Convenience stores are vulnerable to crime because they are open late at night and because their size makes them more difficult to protect than a cashier’s cubicle at an all-night, self-service gas station. Last year, the FBI’s Uniform Crime Reports division recorded 27,091 convenience store robberies, up 4.5% from 1985 and up 15.9% from 1984. Robberies of the country’s more numerous service stations came to 15,839, up 2.5% from 1985.

Making even a cubicle bullet-resistant costs about $20,000, and includes not only special glass but also special steel for the walls, said William D. Steelman, Chevron’s Southwest division sales and marketing manager. Hardening the walls of a large convenience store would be prohibitively expensive, he said.

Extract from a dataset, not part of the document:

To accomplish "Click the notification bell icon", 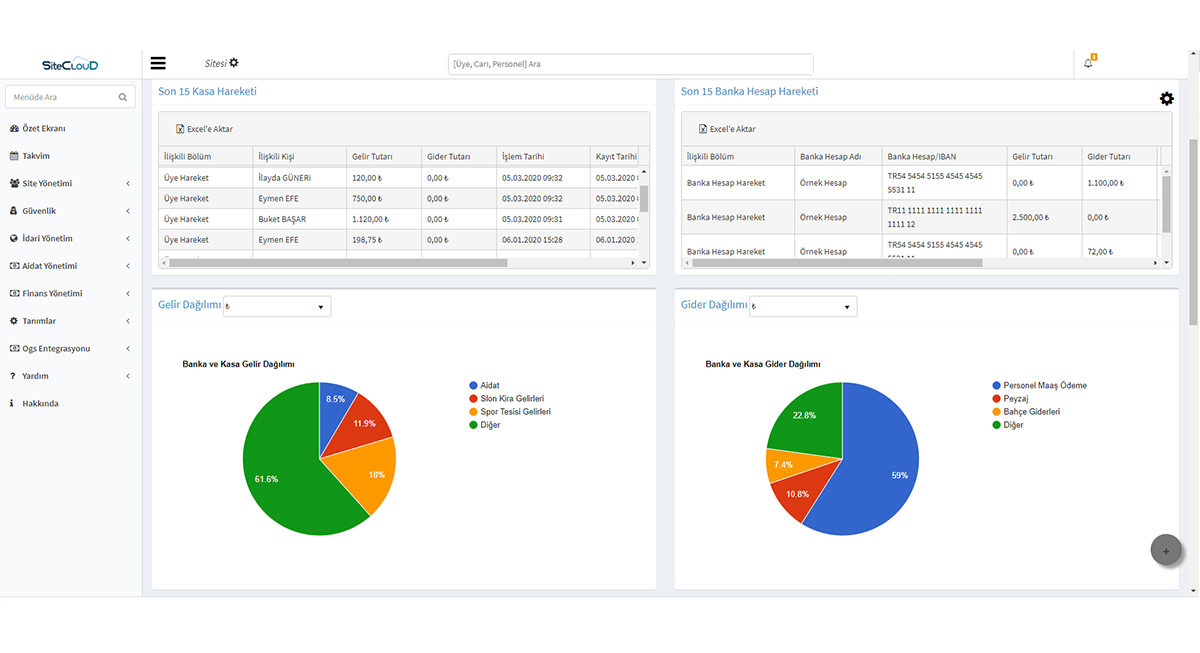I will pos(1088,63).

Chevron has taken two approaches as a result. At first, convenience store doors were locked at night and cashiers passed products out through a sliding tray similar to those used at drive-in bank windows. More recently, the company has put bullet-resistant barriers between cashiers and customers at some locations, discouraging midnight armed robberies if not midnight shoplifting. Chevron has a security review in progress right now, Steelman said.

Arco has generally avoided bullet-proofing its stores and cashier booths, said Joseph J. Tebo, national manager of sales development. The company has focused on providing better lighting of the entire service station, installing safes that cashiers cannot open and offering rewards of up to $25,000 for information leading to the arrest of robbers, he said.

The company has also banned pay telephones, which give criminals a place to loiter and prepare. Removing phones also reduces vehicle congestion in a service station and boosts gasoline sales, Tebo said.